**Kutipan Halaman**

Tempus Fugit

Entah… mungkin kata yang paling tepat untuk mulai mengungkapkan segala hiruk pikuk rasa yang berkecamuk menghampiriku bulan ini. Yeah “Wake me up when September ends!” kupikir itu lebih baik, ketimbang aku harus membongkar dan menyusun kembali segala sesuatu di pikiranku. Setelah perjalanan panjang pendidikan yang menguras emosi. Meskipun selesai, namun hanya menghadirkan pesimisme baru. Ingatan akan drama relasi, antara romantika dan pengkhianatan, antara profesionalisme ideal dan oportunisme dangkal... Kembali lagi aku tidak berhasil mejejak realitas, tidak berhasil melompat lagi. Hanya penuh tanya dan curiga, segalanya kutangguhkan… hanya bisa menunggu apa yang nyata. Early midlife crisis? Mungkin saja, tapi ya itu tadi entah, aku tidak tahu, hanya kehilangan orientasi.. ku pikir.

Sumber gambar: http://allartsgallery.com/paintings/paintings/923/medium_medium_Tempus_fugit-35x30_cm_1__1_.jpg?1292091027

Tadinya aku hanya ingin menyimpannya saja dalam benakku, namun hal ini kurasa penting untuk diungkap. Ya... berawal ketika sebuah foto dikirimkan kepadaku melalui WA, mungkin pengirimnya tanpa maksud apa-apa, hanya sekedar ingin mempertontonkan. Warna lembut pudar pada foto itu dan beberapa kekusaman menandakan usia dari fisiknya. Sesuatu yang tidak pernah kulihat apalagi kuingat, hingga menggelitik kesadaranku. Dalam foto ada seorang anak kecil, dengan rambut lurus belah pinggir. Ia sedang digendong seorang perempuan muda, berparas cantik, penuh senyum simpul bahagia. Nampaknya perempuan ini masih cukup belia, dua puluh delapan usianya yang tidak sesuai dengan parasnya. Anak kecil itu, ya itu adalah aku yang berumur satu tahun lewat beberapa bulan. Aku yang belum memiliki kesadaran, aku yang belum berfungsi logikanya, aku yang hanya bisa merasa saja. Cinta? Mungkin, apalagi kalau bukan itu, sesuatu yang diberikan pada kita sejak di dalam rahim. Sesuatu yang lebih primordial dari logika dan rasa. Sesuatu di luar kesadaran kita, mungkin setiap jengkal sel-sel otak, dendrit, neuron, dan deoxyribonucleic acid telah merekam tabula rasanya.

Aku pun lantas bertanya-tanya masih butuhkah kita apa yang disebut definisi Cinta? Perlukah kita berelasi dengan orang-orang lain dan menumbuhkan kelindanan-kelindanan akar diantaranya atas idea Cinta? Jika cinta hanya selalu menimbulkan masalah dengan logika, bukankah logikapun tidak dapat menjangkau cinta? Apakah hanya cinta yang mampu mengisi kekosongan dan kecemasan batin, dimanakah kepenuhannya?

**Tugas Latihan 1**
Menurut tulisan itu, berapa usia perempuan muda yang menggendong anak kecil dalam foto?
**Tugas Latihan 2**
Susunlah menjadi daftar bernomor baris-baris di bawah ini, mulai dari baris yang memuat "Given: Click the API code brackets icon" dan berakhir pada baris yang memuat "The height and width of the screenshot is (659, 1024).". Lewati baris kosong.

**Bahan Tugas**
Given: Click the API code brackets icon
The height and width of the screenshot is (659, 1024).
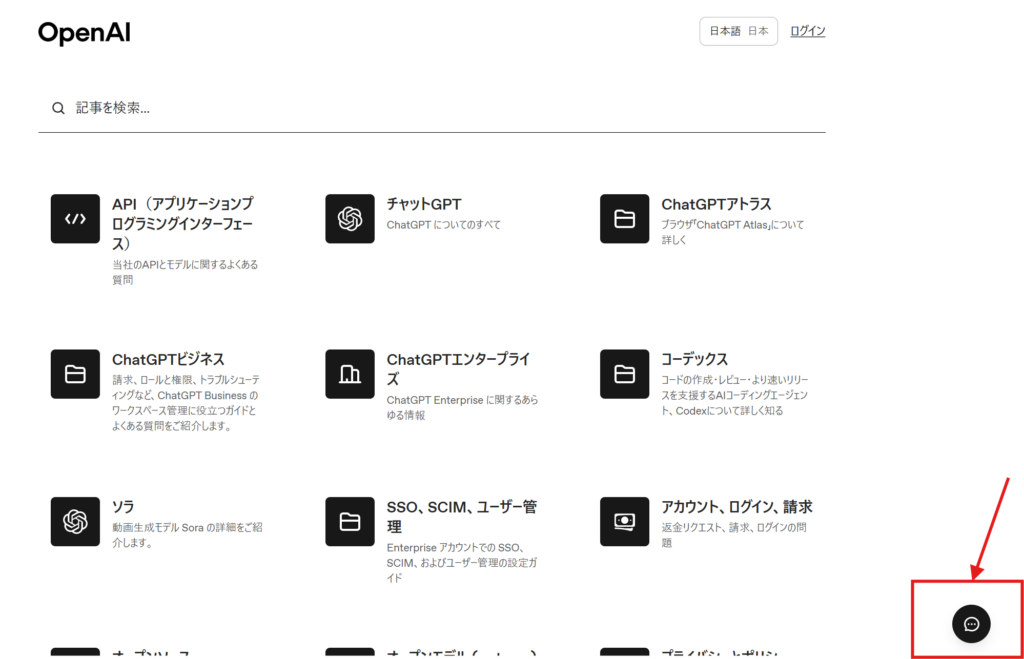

==

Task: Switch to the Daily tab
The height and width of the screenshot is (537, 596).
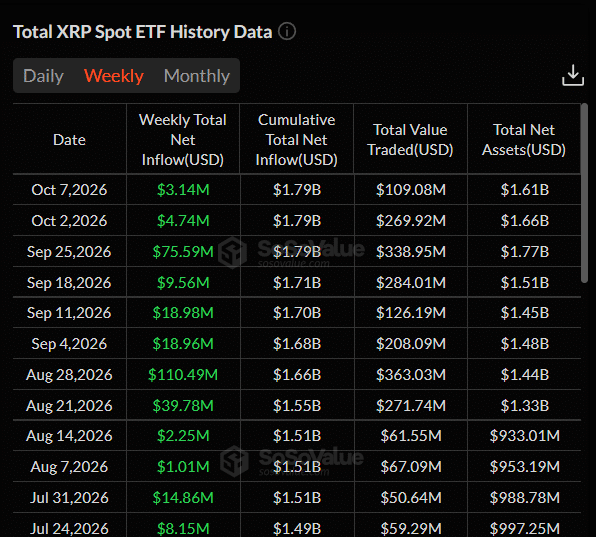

...

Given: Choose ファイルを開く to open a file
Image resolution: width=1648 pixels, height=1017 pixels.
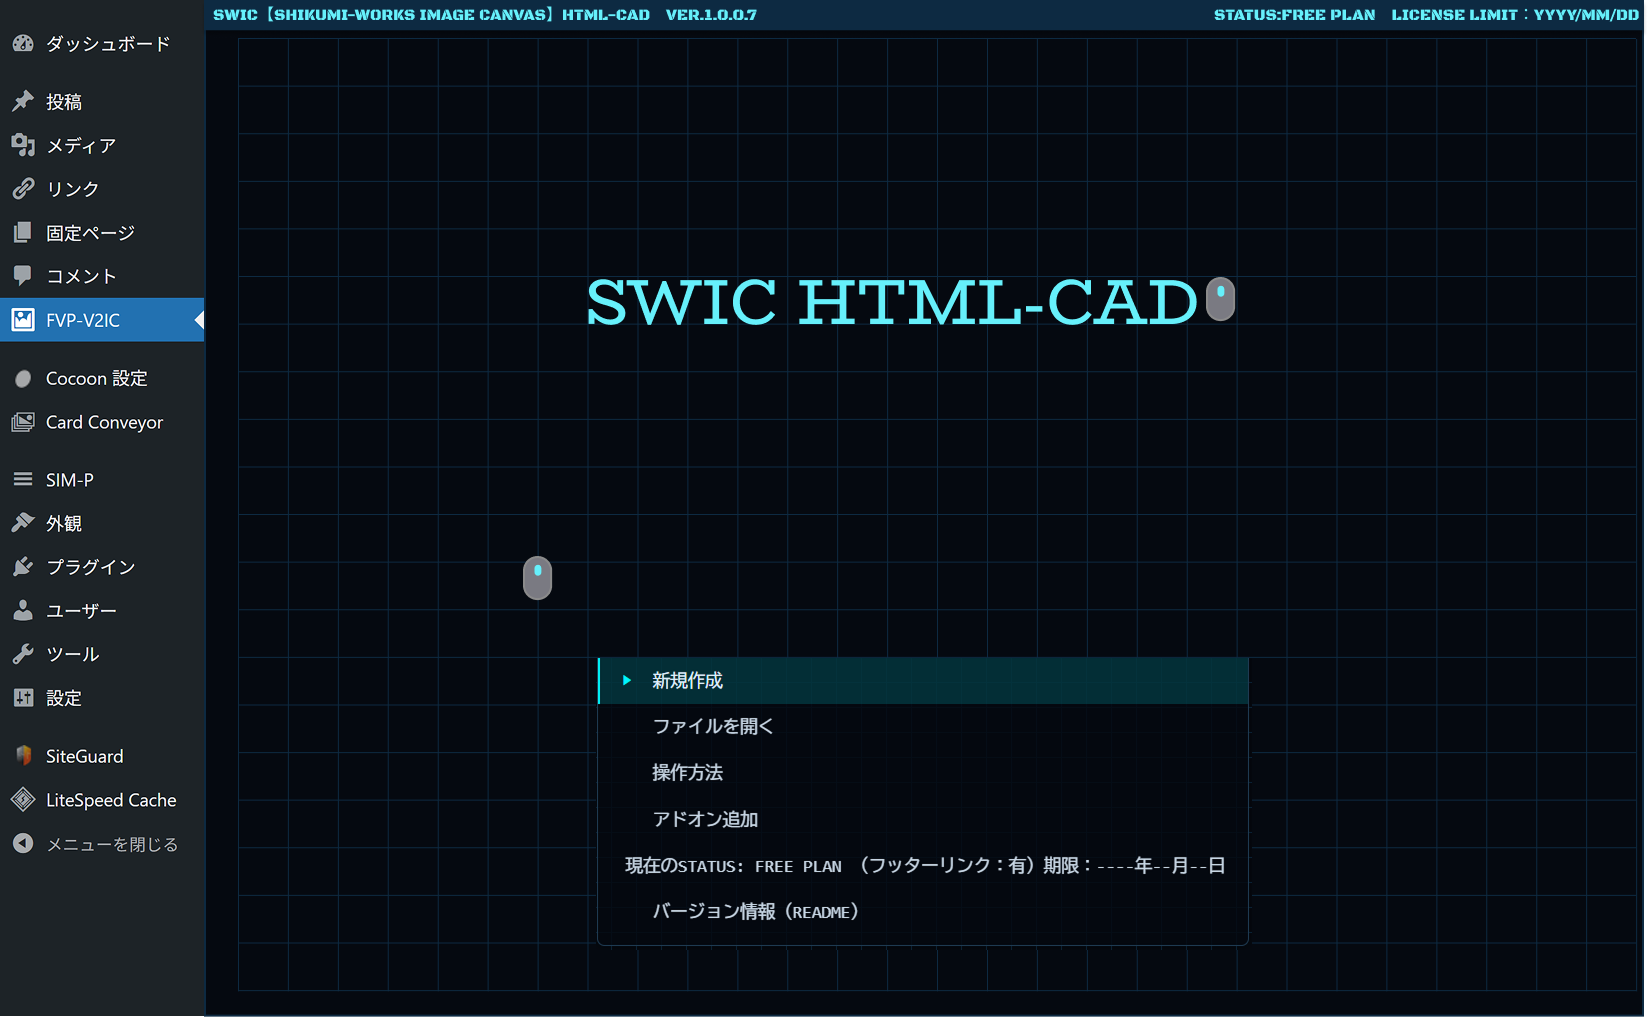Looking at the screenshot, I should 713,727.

**Jawaban Lengkap 1**
Dua puluh delapan tahun.

**Jawaban Lengkap 2**
1. Given: Click the API code brackets icon
2. The height and width of the screenshot is (659, 1024).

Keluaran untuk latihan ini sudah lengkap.